Short exercise
Swap "Viewport" for "Display" throughout the items below and write them out again, leaving everything else unchanged.

Raw records
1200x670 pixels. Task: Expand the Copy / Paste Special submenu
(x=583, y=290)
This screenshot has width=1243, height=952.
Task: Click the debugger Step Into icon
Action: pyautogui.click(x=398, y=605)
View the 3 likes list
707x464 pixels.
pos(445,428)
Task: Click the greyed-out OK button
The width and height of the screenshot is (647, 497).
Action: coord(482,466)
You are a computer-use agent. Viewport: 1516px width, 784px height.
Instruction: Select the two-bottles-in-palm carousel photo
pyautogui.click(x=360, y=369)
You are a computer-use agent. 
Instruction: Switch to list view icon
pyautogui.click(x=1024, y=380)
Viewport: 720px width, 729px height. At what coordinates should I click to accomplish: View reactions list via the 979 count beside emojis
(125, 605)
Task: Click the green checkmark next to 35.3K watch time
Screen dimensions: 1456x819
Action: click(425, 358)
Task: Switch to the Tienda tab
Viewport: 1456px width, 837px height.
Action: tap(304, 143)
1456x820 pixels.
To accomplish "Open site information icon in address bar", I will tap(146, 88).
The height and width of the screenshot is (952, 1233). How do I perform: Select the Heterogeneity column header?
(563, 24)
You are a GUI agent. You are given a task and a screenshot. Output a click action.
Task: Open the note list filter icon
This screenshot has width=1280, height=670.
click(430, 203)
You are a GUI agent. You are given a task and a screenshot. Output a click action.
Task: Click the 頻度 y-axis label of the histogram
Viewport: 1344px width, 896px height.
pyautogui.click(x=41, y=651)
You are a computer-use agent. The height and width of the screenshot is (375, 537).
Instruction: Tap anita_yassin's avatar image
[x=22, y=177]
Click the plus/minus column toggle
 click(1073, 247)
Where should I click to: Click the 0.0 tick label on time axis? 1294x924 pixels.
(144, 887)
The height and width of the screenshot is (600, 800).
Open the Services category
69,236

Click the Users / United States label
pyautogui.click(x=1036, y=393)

Finished task
1200x670 pixels. Task: Expand the Copy / Paste Special submenu
(x=583, y=290)
This screenshot has width=1243, height=952.
Task: Click the debugger Step Into icon
Action: pyautogui.click(x=398, y=605)
View the 3 likes list
707x464 pixels.
pos(445,428)
Task: Click the greyed-out OK button
The width and height of the screenshot is (647, 497).
Action: coord(482,466)
You are a computer-use agent. Display: 1516px width, 784px height.
Instruction: Select the two-bottles-in-palm carousel photo
pyautogui.click(x=360, y=369)
You are a computer-use agent. 
Instruction: Switch to list view icon
pyautogui.click(x=1024, y=380)
Display: 720px width, 729px height. At what coordinates should I click to accomplish: View reactions list via the 979 count beside emojis
(125, 605)
Task: Click the green checkmark next to 35.3K watch time
Screen dimensions: 1456x819
Action: click(425, 358)
Task: Switch to the Tienda tab
Display: 1456px width, 837px height.
Action: tap(304, 143)
1456x820 pixels.
To accomplish "Open site information icon in address bar", I will tap(146, 88).
The height and width of the screenshot is (952, 1233). How do I perform: Select the Heterogeneity column header?
(563, 24)
You are a GUI agent. You are given a task and a screenshot. Output a click action.
Task: Open the note list filter icon
This screenshot has width=1280, height=670.
click(430, 203)
You are a GUI agent. You are given a task and a screenshot. Output a click action.
Task: Click the 頻度 y-axis label of the histogram
Display: 1344px width, 896px height.
pyautogui.click(x=41, y=651)
You are a computer-use agent. The height and width of the screenshot is (375, 537).
Instruction: Tap anita_yassin's avatar image
[x=22, y=177]
Click the plus/minus column toggle
 click(1073, 247)
Where should I click to: Click the 0.0 tick label on time axis? 1294x924 pixels.
(144, 887)
The height and width of the screenshot is (600, 800).
Open the Services category
69,236

Click the Users / United States label
pyautogui.click(x=1036, y=393)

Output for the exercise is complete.